While I’ve been giving talks at conferences and user groups for the last decade, I leveled up a little on Friday and was an invited speaker on the Vassar College Computer Science Asprey Lecture Series. The topic was Software Engineering at Scale, using the OpenStack project as an example.
I gave the folks there a glimpse of what’s behind a successful project that is able to integrate code from over 400 unique developers in 5 months time. I talked about planning, the design summits, the contribution and code review tools we use. But, as with every time I talk about OpenStack, the thing that really wows people is the testing infrastructure we’ve got. It was equally latched onto by the students and CIS staff in the room.
On every code submission we run style checks, unit tests (5000 of them in Nova now), and spin up a full OpenStack install and hit it with a nearly 700 test integration suite, before the first humans start looking at the code for manual review. It’s an incredibly empowering system, that means developers have a high bar to submit working code that doesn’t alter the behavior of the system. And it means that by the time the expert eyes do code review, the kinds of problems they are looking for are much more interesting.
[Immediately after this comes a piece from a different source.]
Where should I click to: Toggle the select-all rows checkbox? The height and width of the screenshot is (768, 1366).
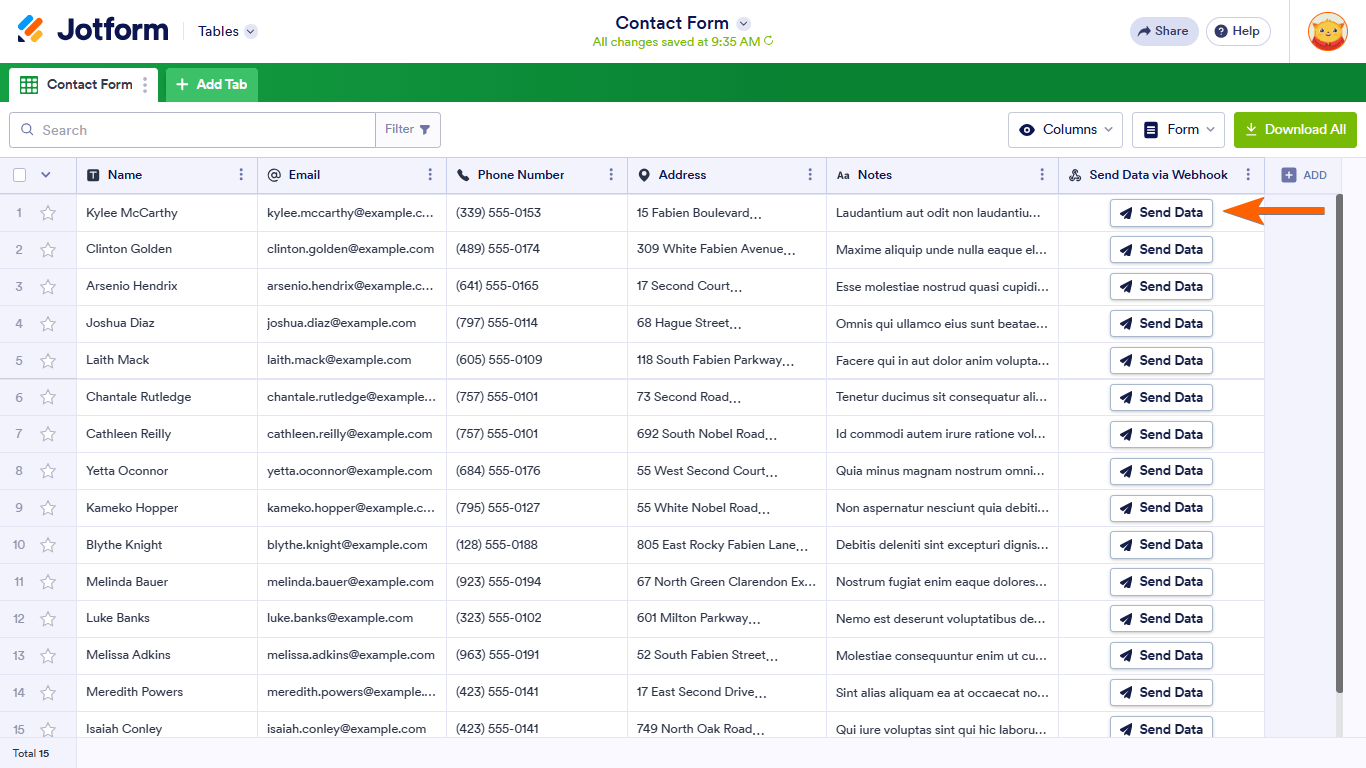tap(20, 175)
Just this morning it meant I could look through a new proposed extension in gerrit and focus on some of the functional behavior, including understanding which kinds of code the test system has a harder time touching. The confidence that gives you as a reviewer that everything isn’t on the verge of breaking all the time, is enormous.
I’ve submitted a similar talk to the OpenStack summit, with a slightly different perspective of educating new developers on what the process from idea to code landing in the OpenStack tree is. Hoping that gets selected as it should be a good talk, and give me an excuse to polish some of my code flow diagrams a bit more.